_Assignment_
Filter the entries below, keeping every line that has the word "will".
Start of Exercise materials
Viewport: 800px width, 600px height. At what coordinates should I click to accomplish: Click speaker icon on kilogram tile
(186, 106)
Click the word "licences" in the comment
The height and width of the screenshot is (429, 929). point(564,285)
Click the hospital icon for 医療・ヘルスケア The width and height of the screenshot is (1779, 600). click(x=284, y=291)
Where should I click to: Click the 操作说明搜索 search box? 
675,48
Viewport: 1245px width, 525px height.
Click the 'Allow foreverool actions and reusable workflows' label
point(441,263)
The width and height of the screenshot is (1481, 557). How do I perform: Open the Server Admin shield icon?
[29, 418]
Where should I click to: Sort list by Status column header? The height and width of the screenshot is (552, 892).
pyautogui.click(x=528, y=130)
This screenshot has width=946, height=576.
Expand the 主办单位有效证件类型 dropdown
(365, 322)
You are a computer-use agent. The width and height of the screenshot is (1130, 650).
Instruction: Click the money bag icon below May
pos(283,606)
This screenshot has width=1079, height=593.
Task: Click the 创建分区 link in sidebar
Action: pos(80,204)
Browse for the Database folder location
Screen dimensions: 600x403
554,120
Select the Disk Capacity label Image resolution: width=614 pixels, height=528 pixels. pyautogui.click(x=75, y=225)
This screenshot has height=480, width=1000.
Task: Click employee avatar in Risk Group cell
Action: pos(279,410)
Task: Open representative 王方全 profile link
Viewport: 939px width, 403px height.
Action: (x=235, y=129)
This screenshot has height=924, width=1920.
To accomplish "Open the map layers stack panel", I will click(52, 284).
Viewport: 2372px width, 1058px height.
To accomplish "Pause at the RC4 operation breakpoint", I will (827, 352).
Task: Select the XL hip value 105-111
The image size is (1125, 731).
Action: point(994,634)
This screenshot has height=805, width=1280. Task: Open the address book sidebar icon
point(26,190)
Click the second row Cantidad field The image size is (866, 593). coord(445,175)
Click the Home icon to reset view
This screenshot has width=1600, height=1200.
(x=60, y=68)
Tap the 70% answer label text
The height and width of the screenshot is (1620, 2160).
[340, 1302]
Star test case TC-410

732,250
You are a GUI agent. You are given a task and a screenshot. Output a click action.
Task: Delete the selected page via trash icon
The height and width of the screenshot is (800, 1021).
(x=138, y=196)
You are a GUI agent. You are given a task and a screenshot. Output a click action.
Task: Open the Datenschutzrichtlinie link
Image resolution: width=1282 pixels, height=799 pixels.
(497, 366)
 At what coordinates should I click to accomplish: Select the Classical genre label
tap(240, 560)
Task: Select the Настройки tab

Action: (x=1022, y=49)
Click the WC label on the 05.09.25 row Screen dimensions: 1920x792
End of Exercise materials
_Solved problem_
To accomplish "Open the map layers stack panel", I will click(52, 284).
To accomplish "Pause at the RC4 operation breakpoint", I will (827, 352).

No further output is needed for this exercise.